There are some great benefits to being listed on wp.org plugin repository:

  • discoverability
  • ease of installation / updates
  • looking legit
  • some page authority in search engines

And, a few downsides:

  • no built-in way to contact users to alert about important updates
  • another support channel unable to disable (wp.org support)
  • users using Reviews section to file issues
  • SVN / cumbersome release process (ie, must lint PHP 7.3 plugin for 7.2 compatibility or won’t commit)

Another aspect is that it was almost too easy for people to install WP2Static/Static HTML Output when in the wp.org repository. This lead to quite a few people installing it on their live production servers and expecting some magic performance improvement, which is not the way it’s intended to be used.

There’s also a minor aspect of my idealism regarding WordPress. Though I love the community around it and have enjoyed attending and speaking at a few WordCamps, I’m less enthused by the industry and commercial side of WordPress. In promoting a plugin which “solves some of WordPress’ major problems”, I’d rather not be stepping on eggshells about what I can say about some of the larger sponsors of WordPress. I would like to quickly shout out to Mika and Otto from the WP plugins team, who have always been quick to respond for so many years and along with the other members of the wp.org team do an excellent job.

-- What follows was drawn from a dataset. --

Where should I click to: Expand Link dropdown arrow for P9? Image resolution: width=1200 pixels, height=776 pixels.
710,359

Well, I’m not a big fan of GitHub/Microsoft either, but in terms of keeping open source collaboration as inclusive as possible, it makes sense to keep it there for now. I did try to self-host my own git and move away from it earlier in the year, but it was not done well enough to justify.

Security-wise, there’s little security benefit to being hosted on wp.org - after initial plugin submission, nobody is manually reviewing the code quality on any subsequent releases I push. Add to that no two-factor authentication on wp.org for plugin developer accounts (as far as I can tell), means it’s a risk to have that account compromised and malicious code pushed out to the 10k+ active users. I feel a bit safer with more eyes on the code in GitHub (about 700 stars on WP2Static and growing number of Static HTML Output).

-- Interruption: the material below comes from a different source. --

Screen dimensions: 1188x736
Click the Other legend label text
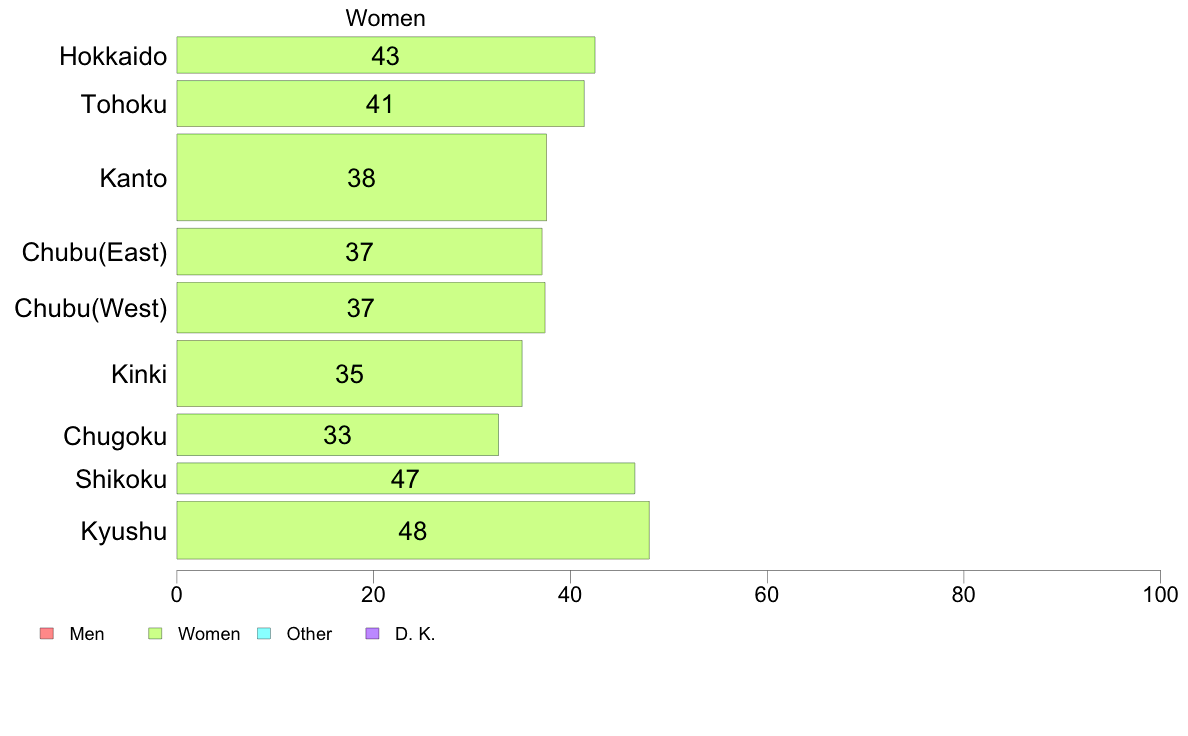(309, 634)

Please let me know any concerns you may have with the delisting else, don’t worry about it and you can still download from the GitHub links or by visiting https://wp2static.com/download/

Cheers,

Leon

2 Likes

Possible option

https://plugins.trac.wordpress.org/browser/cookie-law-info/trunk/cookie-law-info.php#L80

image

You did a fantastic job with your project. I’d really like to see you continue, with as little loss of exposure as possible. On the flip side, I have to say: You don’t seem to belong in the Etsy/E-Bay/Shopify melange that WP.org plugins has become.

I understand–as much as I can without being you–the frustrations of being a round peg in the square, commoditized WordPress ecosystem. I feel the same “ungrateful cad” cringe at saying anything but high praise about WordPress. I guess I am a cad: When I search WP’s catalog for a plugin by its unique name, I couldn’t stand the “curated” results that buried the one I sought. I took to wpackagist.org. No pictures, and all your plugins and PHP components in one file.

I shared your distaste/distrust for Microsoft glomming onto Github for instant open source legitimacy. I prepared for Github to disappear inside the Windows/Azure/Visual Studio vortex. Microsoft did pump gallons of Github mojo into Azure DevOps Repos. Then MS removed its fangs, restored old policies and let Github be Github. At least enough so to keep me from jumping ship.

Bottom line: I wish you every success, whatever that means for you. Enjoy the upcoming holidays. And if you can hear this not as a cliche’, robust heath to you and yours.